After acquiring a sizeable stake in Twitter Inc., American investment firm Elliott Management Corp is now reportedly pushing for changes in the hierarchy at Twitter, including replacing Chief Executive Officer Jack Dorsey. This was disclosed by two people privy to the matter, to Reuters.

The New York-based firm, founded by billionaire Paul Singer, has nominated four directors to the 8-member strong Twitter’s board, said the people, who asked to not be identified because the matter isn’t public. Although there are only three seats becoming available at this year’s annual meeting, Elliott wanted to ensure that it nominated enough directors to fill all three seats or any other vacancies that may arise, the people said.

Twitter declined to comment on the matter.

The push comes at a vital time, considering the global scenario. Major events such as the US Presidential elections, Olympics are coming up. Then there is the Coronavirus outbreak. These events and timing of Eliott’s move hold significance since the former tend to draw more users to the platform, thus resulting in more advertisements and more revenue. Dorsey’s views on misinformation and political ads have been stern so far, with announcements such as a blanket ban on political advertising, winning popular appeal. These however, will have significant ramifications on company’s financials.

Twitter is one of the few tech companies that don’t have a monopolistic CEO, meaning the person who heads the company isn’t usually the majority shareholder, as is the case with most companies. The corporation gives equal voting rights to its shareholders, making Dorsey, who owns only 2% of the shares susceptible to mutinies and challenges from investors.

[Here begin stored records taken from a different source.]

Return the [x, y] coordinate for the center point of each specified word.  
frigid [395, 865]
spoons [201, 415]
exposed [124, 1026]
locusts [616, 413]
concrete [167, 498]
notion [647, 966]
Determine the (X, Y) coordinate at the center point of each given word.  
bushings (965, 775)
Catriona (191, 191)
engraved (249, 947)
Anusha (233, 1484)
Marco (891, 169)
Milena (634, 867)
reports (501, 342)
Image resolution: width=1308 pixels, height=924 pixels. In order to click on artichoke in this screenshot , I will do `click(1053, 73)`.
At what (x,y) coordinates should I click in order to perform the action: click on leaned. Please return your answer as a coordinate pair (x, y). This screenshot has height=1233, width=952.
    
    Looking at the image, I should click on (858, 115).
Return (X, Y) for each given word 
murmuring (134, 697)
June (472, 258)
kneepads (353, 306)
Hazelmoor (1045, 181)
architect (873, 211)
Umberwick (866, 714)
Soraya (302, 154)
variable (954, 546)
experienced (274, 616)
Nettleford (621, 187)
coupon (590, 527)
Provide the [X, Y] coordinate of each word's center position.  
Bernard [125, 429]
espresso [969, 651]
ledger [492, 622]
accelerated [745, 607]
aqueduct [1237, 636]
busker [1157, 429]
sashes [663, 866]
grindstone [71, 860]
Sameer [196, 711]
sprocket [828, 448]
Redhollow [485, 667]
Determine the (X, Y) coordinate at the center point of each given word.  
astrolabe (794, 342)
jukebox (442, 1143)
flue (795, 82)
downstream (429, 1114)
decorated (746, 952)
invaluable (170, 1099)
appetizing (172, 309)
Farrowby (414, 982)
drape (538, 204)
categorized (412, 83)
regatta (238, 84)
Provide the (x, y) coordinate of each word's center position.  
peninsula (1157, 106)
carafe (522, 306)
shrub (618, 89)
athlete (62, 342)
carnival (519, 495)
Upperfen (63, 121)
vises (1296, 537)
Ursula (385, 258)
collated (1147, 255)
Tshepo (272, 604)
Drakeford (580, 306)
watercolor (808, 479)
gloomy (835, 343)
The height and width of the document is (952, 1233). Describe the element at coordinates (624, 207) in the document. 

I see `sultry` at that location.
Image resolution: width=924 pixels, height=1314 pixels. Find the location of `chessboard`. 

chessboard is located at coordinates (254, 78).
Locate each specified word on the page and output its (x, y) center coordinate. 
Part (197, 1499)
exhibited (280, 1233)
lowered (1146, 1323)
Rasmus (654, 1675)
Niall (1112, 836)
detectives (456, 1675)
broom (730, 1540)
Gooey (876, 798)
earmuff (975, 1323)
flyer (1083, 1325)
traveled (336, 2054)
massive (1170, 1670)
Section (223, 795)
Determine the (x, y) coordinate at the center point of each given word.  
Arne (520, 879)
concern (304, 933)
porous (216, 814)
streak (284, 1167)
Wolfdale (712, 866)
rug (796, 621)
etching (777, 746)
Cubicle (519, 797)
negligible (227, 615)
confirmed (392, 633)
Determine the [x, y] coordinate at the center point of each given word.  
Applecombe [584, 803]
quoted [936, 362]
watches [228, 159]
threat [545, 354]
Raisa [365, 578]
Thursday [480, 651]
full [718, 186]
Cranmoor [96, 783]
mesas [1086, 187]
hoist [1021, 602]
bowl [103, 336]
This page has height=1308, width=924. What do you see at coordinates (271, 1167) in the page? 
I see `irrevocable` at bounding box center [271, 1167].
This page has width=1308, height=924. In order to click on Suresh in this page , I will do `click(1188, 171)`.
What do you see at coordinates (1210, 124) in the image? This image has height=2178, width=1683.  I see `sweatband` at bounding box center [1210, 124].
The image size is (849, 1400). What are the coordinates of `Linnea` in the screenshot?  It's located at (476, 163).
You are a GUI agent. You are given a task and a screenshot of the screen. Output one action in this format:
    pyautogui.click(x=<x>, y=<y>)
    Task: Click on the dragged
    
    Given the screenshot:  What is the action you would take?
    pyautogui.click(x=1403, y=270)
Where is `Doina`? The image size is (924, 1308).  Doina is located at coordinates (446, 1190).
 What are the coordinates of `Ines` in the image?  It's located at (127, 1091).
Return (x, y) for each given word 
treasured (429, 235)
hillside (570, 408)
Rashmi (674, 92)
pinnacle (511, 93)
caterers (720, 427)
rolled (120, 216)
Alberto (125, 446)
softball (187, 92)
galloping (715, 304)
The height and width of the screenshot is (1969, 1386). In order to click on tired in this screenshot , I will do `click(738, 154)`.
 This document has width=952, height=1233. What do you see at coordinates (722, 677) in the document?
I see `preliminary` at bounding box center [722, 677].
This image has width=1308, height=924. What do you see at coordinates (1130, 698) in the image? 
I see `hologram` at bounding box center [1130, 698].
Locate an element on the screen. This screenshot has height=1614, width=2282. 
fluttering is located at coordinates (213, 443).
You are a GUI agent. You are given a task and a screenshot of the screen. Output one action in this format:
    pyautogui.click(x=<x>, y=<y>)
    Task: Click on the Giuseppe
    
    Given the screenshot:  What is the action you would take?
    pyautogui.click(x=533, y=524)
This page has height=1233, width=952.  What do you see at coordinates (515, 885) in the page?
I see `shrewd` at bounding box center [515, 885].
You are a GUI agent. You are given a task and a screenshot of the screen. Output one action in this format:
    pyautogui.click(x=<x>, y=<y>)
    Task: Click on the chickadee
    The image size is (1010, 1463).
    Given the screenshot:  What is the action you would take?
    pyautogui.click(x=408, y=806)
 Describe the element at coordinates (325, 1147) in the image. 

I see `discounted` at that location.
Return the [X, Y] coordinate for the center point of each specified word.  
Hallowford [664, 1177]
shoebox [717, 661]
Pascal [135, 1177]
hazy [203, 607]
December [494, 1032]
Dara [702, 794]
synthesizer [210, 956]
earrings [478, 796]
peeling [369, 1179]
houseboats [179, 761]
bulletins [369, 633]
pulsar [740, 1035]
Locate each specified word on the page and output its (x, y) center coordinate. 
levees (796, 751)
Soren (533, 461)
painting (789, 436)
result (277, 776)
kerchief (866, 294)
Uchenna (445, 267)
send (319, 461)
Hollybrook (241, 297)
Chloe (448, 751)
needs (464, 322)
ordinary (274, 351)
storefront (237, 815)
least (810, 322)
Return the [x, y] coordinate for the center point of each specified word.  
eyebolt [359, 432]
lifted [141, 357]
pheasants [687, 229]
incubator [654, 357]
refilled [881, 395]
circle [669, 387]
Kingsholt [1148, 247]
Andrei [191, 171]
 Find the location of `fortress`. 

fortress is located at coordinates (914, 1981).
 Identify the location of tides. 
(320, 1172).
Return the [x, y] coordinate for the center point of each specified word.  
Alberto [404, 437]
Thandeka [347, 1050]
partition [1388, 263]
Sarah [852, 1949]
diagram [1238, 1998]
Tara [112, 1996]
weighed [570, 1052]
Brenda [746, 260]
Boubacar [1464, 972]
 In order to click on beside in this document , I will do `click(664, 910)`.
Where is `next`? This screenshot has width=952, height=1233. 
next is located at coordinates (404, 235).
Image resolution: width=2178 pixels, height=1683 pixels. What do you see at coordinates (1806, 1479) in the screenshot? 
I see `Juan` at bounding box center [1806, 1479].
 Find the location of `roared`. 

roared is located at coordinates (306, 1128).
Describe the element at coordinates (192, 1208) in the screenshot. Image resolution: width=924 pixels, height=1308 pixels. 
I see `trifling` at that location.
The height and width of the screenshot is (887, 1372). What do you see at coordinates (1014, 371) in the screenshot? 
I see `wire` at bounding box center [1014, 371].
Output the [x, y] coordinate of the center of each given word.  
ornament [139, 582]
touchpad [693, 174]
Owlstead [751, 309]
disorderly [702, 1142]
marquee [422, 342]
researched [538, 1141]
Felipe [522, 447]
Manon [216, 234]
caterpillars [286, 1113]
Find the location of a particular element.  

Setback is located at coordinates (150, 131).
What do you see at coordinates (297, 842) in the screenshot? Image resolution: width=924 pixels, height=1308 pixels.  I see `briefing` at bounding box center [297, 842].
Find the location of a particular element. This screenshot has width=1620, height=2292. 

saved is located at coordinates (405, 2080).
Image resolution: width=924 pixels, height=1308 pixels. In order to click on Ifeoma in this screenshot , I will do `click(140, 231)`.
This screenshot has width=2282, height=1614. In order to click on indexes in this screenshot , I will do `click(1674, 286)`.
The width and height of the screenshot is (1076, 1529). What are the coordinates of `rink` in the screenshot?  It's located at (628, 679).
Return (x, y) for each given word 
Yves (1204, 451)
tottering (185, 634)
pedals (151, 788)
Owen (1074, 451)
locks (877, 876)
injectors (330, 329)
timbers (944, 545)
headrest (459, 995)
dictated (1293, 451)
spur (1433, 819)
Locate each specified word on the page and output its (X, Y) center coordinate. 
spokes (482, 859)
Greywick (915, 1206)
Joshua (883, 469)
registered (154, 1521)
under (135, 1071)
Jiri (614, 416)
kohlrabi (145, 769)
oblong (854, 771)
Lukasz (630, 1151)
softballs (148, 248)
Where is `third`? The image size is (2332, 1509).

The San-Francisco based company has fallen behind many of its rivals on the business front, sticking to its core features. Other competitors like Facebook and Facebook-owned Instagram have been regularly putting in new (albeit unnecessary) features. Twitter’s shares have tumbled by about 6% since Jack Dorsey took over in 2015. Facebook’s, at the same time, grew by almost 120%.

Twitter had last year also reported a failure to target ads and provide data to partners, which it said was caused by “bugs”. It also said at the time that its privacy issues involving targeting data would continue to weigh on its advertising business. This led to the stock declining more than 20 percent on October 24 after the company delivered third-quarter results that fell far short of analyst estimates.

Elliott isn’t the only investor to voice concerns about Dorsey and Twitter’s governance.

While the business front has been in talks for a while, Dorsey’s management has also found plenty of scrutiny, with people often blaming him for poor management and not focusing enough on Twitter’s profitability. These include Ev Williams, co-founder of Twitter.

Elliott is known for canvassing changes at some of the world’s largest companies. This month, the firm disclosed a stake in Japan’s SoftBank Corp and said it planned to push for a larger share buyback and governance changes at the firm’s Vision Fund.

Elliott has also pushed for changes at other major corporations like AT&T Inc, EBay Inc, Marathon Petroleum Corp, and Pernod Ricard SA.